Michael Fogus wrote:
I know some things about ClojureScript and would be happy to answer
any direct questions. However, I think its notion (and Clojure proper)
is that "functions are data are functions" is very powerful.

It's a great idea (I first met John McCarthy in 1977 when I was 16). Too bad JS was not allowed to be "Scheme in the browser".

  A lot of
interesting patterns fall out of this as others have pointed out.

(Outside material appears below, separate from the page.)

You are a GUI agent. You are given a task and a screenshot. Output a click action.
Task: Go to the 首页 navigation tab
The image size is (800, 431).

I'm ready to jump in with both feet, except for JS's age and the possibility that too much code on the web counts on things like

(typeof x == "function") <=> x() works and x.apply is the expected built-in

No problem, you say, we can leave typeof alone and add a callable predicate and evangelize that. Ok, provided the callable protocol uses an ES6 private name (think gensym), any public name could be in use and make a false positive when testing callability.

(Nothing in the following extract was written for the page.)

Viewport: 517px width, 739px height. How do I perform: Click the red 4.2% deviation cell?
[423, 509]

So let's use a well-known private (unique, should say) name, e.g.

module std {
  ...
  export const invokeName = Name.create("invoke");

  export function callable(v) {
    if (typeof v == "function")
      return true;
    if (typeof v == "object" && v != null)
      return invokeName in v; // could be pickier but let's start here
    return false;
  }
}

// make an object obj be callable:
obj[invokeName] = function (...args) { /* ... */ };

Looks ok, ignoring details such as how the client code gets the standard unique name binding (import invokeName from "@std" or some such).

One can't assume apply or call or other Function.prototype heritage is in x just because callable(x) returns true. Callability is wider and weaker than typeof-result "function".

IIRC, security conscious folks do not want an attacker to be able to make any old object callable. Cc'ing Mark for his thoughts.